Sometimes I wonder why Jesus left out certain things. Are there any stories where Jesus did not heal or help someone? Surely there must have been some left untouched? If we heard those stories it would help us understand those who are not healed today. Or can we learn something just from the fact that we are not told?

And what about the story of the Good Samaritan? We have the heroes and antiheroes of the drama arriving on the scene after the terrible deed was done. And so we know that we should be compassionate and care for those who have suffered.
But what if the Samaritan and co had come upon the assault while it was taking place? What then would Jesus have expected?

Because then we would have a word on the Syrian situation, which we all know is not cut and dried. Is the Christian response to intervene and (hopefully) limit future suffering? Or is the Christian response to act peacefully, ourselves, at all costs.

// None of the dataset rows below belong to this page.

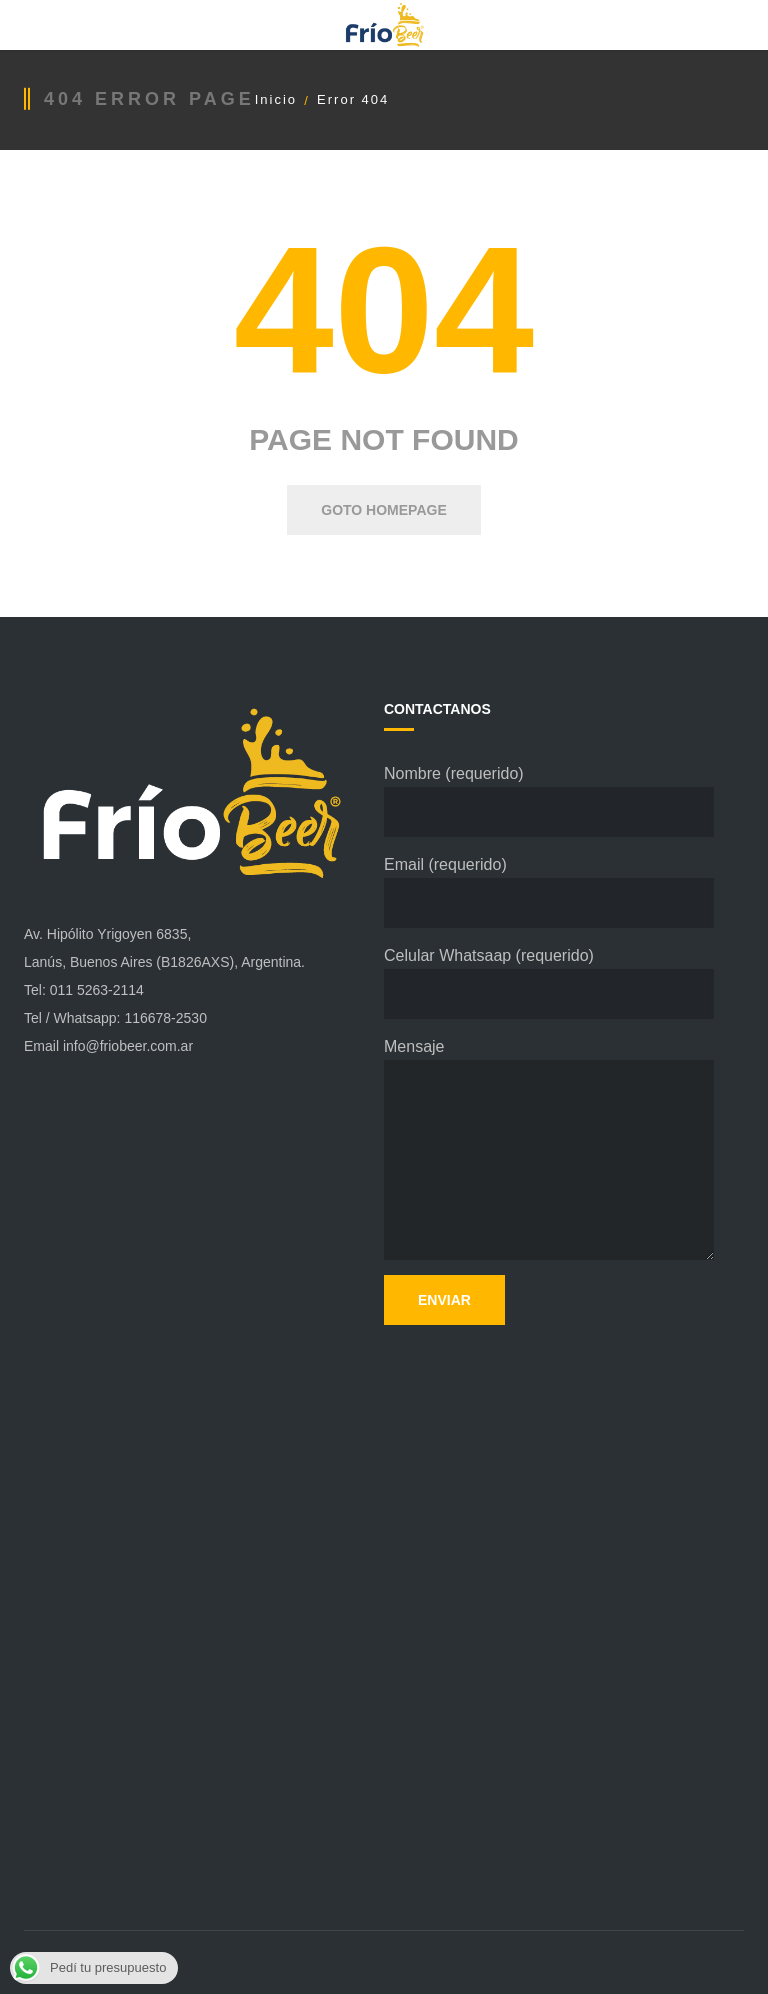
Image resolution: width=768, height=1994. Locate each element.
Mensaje (549, 1149)
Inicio (276, 99)
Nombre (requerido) (549, 801)
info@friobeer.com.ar (128, 1046)
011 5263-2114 (97, 990)
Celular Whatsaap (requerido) (549, 983)
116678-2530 (165, 1018)
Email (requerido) (549, 892)
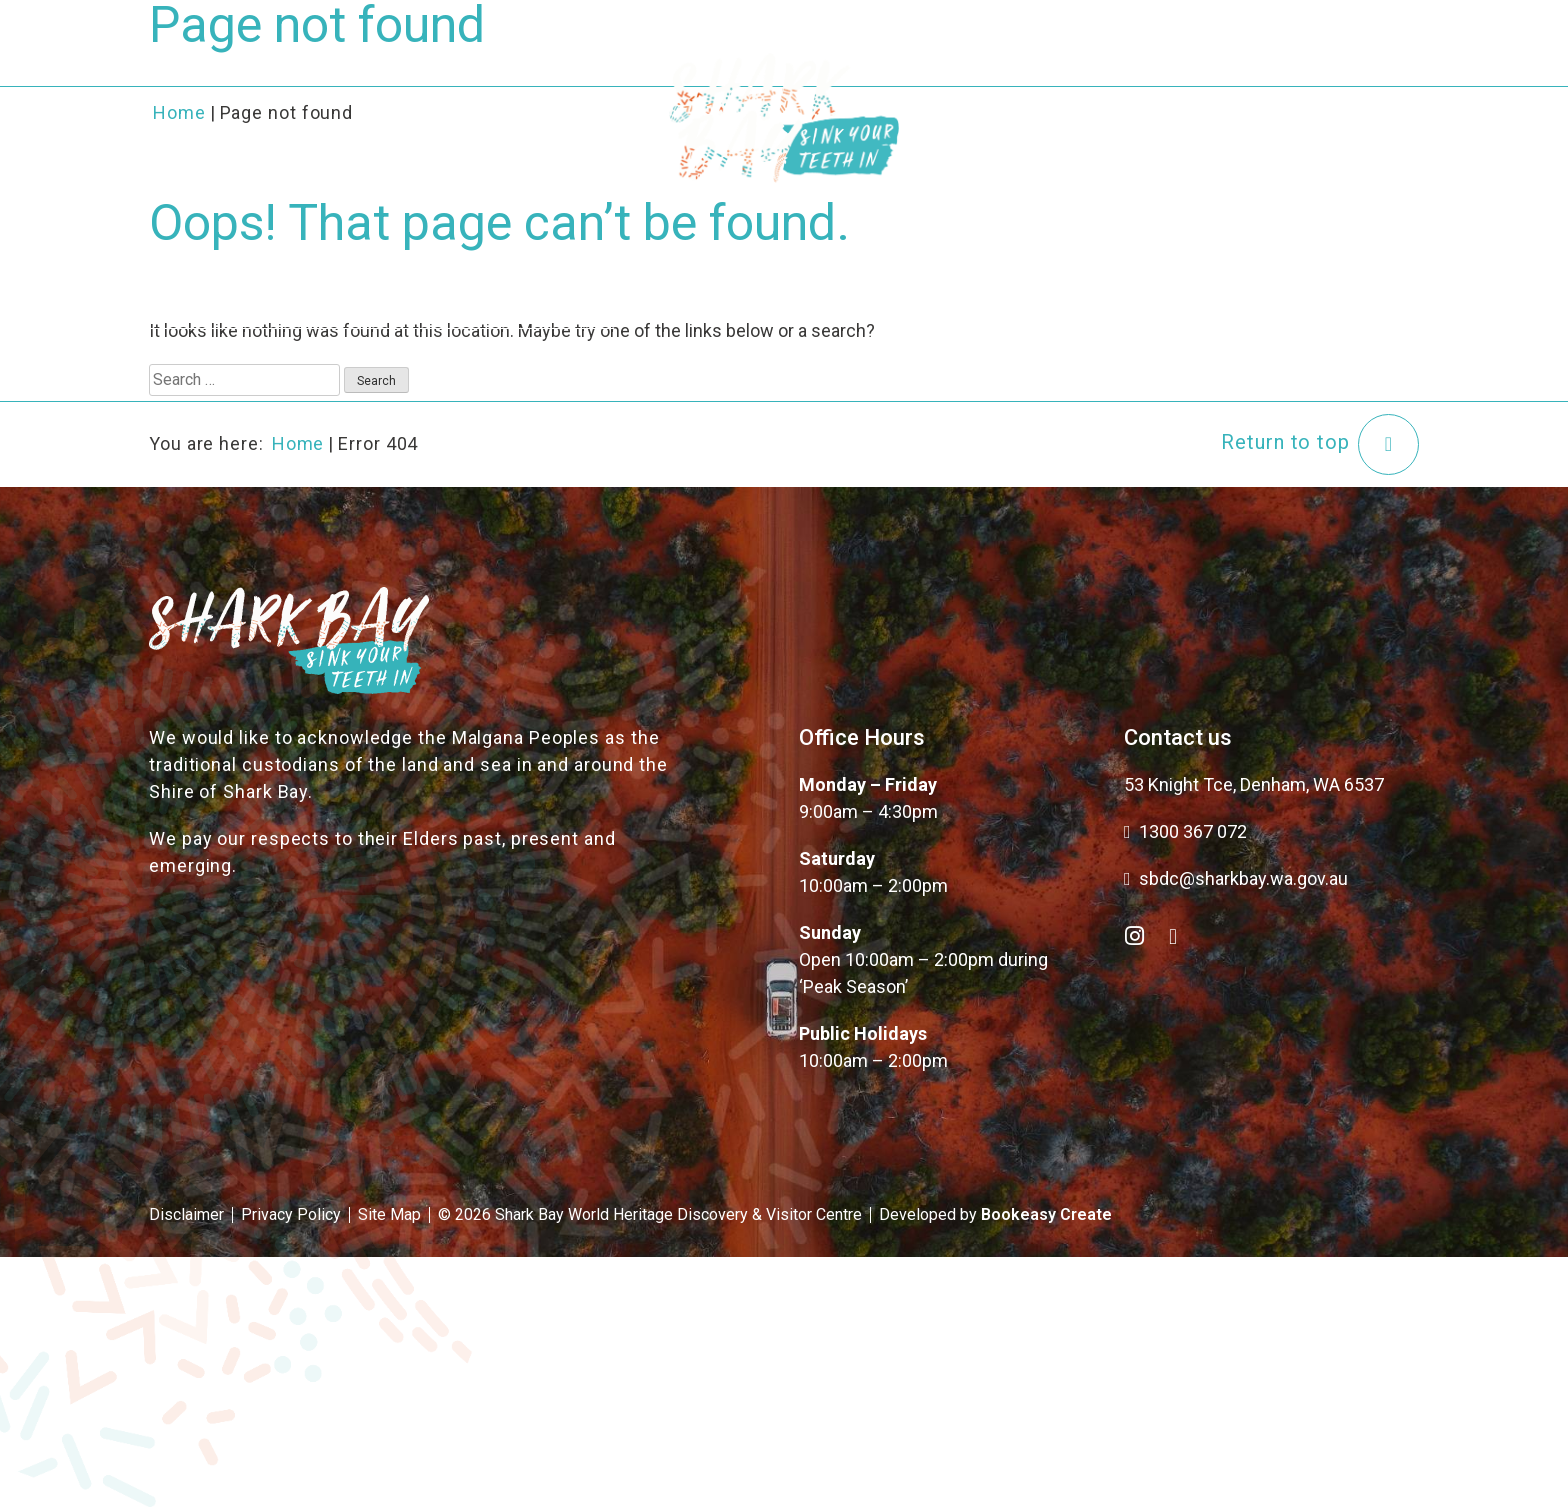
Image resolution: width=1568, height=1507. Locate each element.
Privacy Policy (291, 1214)
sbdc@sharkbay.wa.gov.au (1236, 878)
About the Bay (423, 77)
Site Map (389, 1214)
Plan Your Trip (1042, 77)
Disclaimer (186, 1214)
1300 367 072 (1185, 831)
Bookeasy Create (1046, 1214)
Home (298, 443)
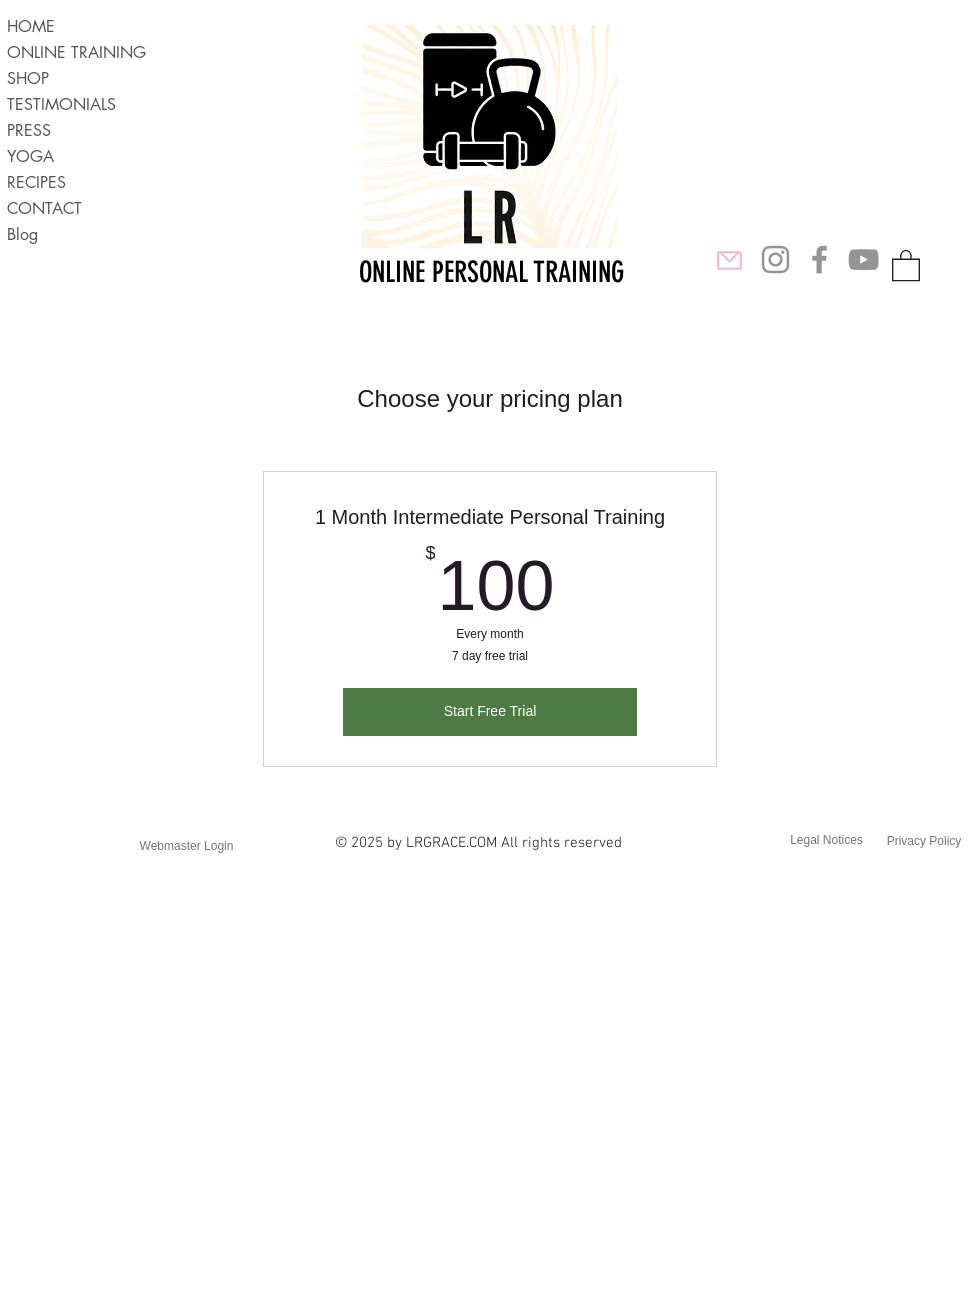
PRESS (29, 130)
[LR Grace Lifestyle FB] (819, 259)
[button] (906, 264)
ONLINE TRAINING (76, 52)
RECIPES (36, 182)
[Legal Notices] (826, 840)
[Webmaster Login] (186, 846)
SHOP (28, 78)
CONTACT (44, 208)
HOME (31, 26)
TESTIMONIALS (61, 104)
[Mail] (729, 260)
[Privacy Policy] (924, 841)
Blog (22, 234)
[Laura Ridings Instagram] (775, 259)
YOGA (30, 156)
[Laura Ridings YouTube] (863, 259)
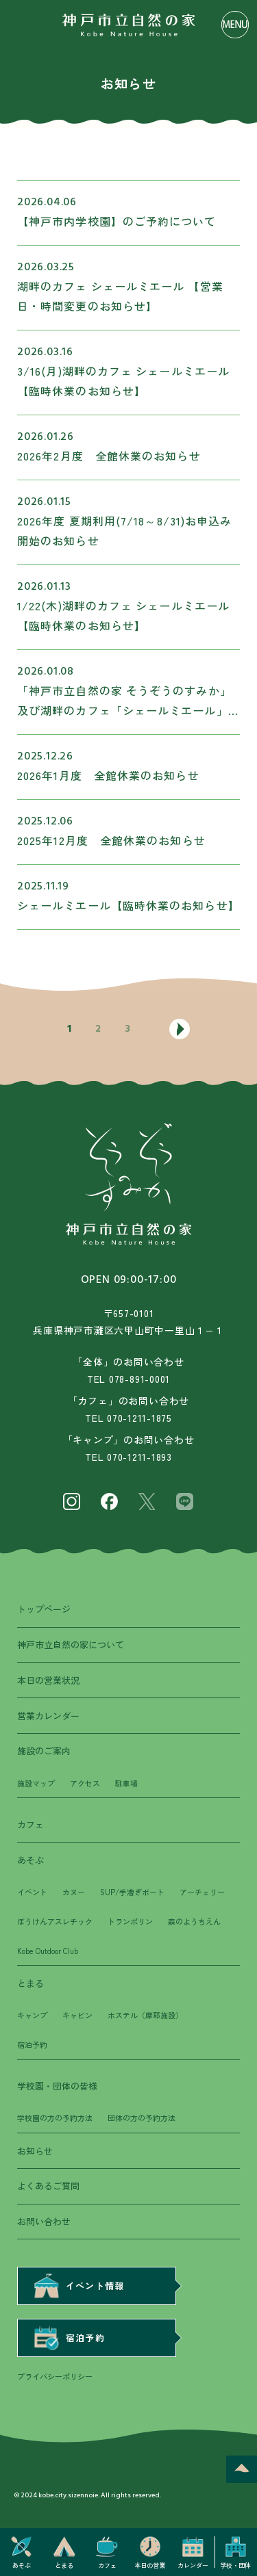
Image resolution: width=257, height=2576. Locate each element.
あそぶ (30, 1859)
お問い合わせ (44, 2221)
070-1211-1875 (139, 1417)
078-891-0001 (139, 1378)
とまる (30, 1983)
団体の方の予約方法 (141, 2117)
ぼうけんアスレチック (55, 1921)
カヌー (73, 1891)
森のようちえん (194, 1921)
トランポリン (130, 1921)
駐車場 (126, 1783)
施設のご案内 (44, 1750)
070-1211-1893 (139, 1456)
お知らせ (35, 2150)
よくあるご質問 (48, 2185)
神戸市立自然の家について (70, 1644)
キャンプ (32, 2014)
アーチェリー (202, 1891)
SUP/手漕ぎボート (132, 1891)
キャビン (77, 2014)
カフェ (30, 1824)
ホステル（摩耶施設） (145, 2014)
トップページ (44, 1608)
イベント (32, 1891)
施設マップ (36, 1783)
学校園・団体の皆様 (57, 2085)
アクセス (85, 1783)
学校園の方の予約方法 (55, 2117)
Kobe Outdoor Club (47, 1950)
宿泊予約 (32, 2044)
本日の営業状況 (48, 1680)
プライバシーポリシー (55, 2376)
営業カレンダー (48, 1715)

Actually, I don't think that the parable of the Good Samaritan is about showing compassion and it is probably a statement about our society that we think it is. Compassion would have been expected even without Jesus saying so. The point is that the display of compassion (or non-display) turned around the perceived status of those involved. And so those who were honoured for their position in society were not honoured in this context and similarly the reverse.


Steven Jones said...

Hi Jenny

Your posts are thought-provoking, as always!

With regard to the questions you pose, perhaps another way at looking at the parable of the Good Samaritan is not so much as a call to perform acts of mercy (since Jesus was addressing a Jewish religious leader who had acknowledged that the prerequisites for eternal life were to "love God, love neighbour", rendering acts of mercy as a given), but more as a call to recognising who one's neighbour is.

In the case of the parable, the Jewish religious leader had to conclude that the "despised Samaritan" (Jesus' words) was, in fact, his neighbour. And at the risk of sounding simplistic, isn't a failure to recognise others - even those we despise - as our neighbour, ultimately the root of all human conflict?

Enjoy your day - keep putting the tough questions out there.


Steve Hayes said...

Another way of looking at it is to see it as dealing with legalism. The lawyer's question, the legalist's question, is "Who is my neighbour?" thus seeing to limit the range of of people I need to be nice to. Jesus never answers it, but rather turns it around and shows that it is the wrong question.

The right question is not "Who is my neighbour?" but rather "Who can I be a neighbour to?"

Jenny Hillebrand said...

Jesus was clever in the stories he told. There is so much to see when you look. Thanks for the comments.